Making a Change: From Consumer Choices to Social Movements


There’s a lot you can do right now to stop wasting and start saving!  Here’s my own top ten list of energy-saving tips.  You probably know about a lot of them.  But why reinvent the wheel?  Explore’s Back to Basics page for in-depth guidance.

Public Policies

There are many mechanisms by which governments mandate or provide incentives for energy efficiency and conservation.  These include things like fuel efficiency standards for cars, tax breaks for using less energy, and forcing power producers to pay to pollute, otherwise called the “carbon tax.”

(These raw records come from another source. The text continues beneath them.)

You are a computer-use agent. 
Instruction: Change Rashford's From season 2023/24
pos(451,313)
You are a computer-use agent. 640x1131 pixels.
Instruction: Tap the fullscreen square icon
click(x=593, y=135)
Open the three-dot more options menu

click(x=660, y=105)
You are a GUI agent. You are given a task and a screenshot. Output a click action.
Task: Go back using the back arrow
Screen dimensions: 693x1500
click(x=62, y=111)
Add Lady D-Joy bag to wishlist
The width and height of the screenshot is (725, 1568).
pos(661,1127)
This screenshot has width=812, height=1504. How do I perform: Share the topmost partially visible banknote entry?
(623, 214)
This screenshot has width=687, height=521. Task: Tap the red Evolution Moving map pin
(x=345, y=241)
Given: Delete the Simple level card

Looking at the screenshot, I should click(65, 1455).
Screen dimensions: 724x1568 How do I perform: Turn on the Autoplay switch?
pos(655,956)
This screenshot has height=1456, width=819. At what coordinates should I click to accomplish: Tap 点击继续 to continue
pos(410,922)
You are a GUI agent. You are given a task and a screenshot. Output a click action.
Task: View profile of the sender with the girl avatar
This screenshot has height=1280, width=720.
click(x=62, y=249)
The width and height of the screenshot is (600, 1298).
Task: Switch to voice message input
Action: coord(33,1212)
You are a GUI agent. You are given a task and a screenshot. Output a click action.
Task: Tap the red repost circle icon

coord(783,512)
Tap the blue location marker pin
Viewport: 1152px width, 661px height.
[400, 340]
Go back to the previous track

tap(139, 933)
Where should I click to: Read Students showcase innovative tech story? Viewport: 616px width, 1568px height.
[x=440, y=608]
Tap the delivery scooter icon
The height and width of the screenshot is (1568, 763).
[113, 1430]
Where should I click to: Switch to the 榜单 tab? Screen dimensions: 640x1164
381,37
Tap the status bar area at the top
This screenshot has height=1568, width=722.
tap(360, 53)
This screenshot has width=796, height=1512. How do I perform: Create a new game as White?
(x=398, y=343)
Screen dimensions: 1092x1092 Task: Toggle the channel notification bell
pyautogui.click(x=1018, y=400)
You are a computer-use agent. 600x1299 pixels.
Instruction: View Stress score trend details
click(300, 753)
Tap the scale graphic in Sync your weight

In New York City, Mayor Michael Bloomberg’s PlaNYC is thinking ahead to the needs (energy and otherwise) of the city more than twenty years from now.  Impatient with the slow pace of climate change mitigation on the federal level, local governments have joined forces to catalyze action on their own.  Ten northeastern and mid-Atlantic states have joined together with the Regional Greenhouse Gas Initiative to reduce emissions from power plants by 10% in the next few years.  One way or another, the government has to devise policies and laws to meet ambitious goals for increasing energy efficiency and renewable energy capacity.

Social Movements

Our society is based on dirty energy consumption and waste, so change will take time and concerted effort.  Citizens join forces with others to advocate for government action on efficiency and conservation, for example by calling for more bike-friendly cities, or putting pressure on the local government to enforce recycling laws.  In recent years, citizens have fought against hydraulic fracturing natural gas extraction.

Market-based Approaches

These include measures like making electricity cost more during periods of peak use so people will use less during those times.  Carbon credits are another interesting approach, in which you invest in other people’s energy efficiency or renewable energy projects to offset your own carbon footprint.

Putting It All Together:  The Green Economy

The green economy combines all of these approaches.  In a green economy, local, innovative renewable energy and sustainable industries employ skilled workers trained in advanced renewable energy and zero-waste technologies.  Consumers purchase locally, sustainably produced goods that don’t contain dangerous chemicals, and use services that promote our collective well-being.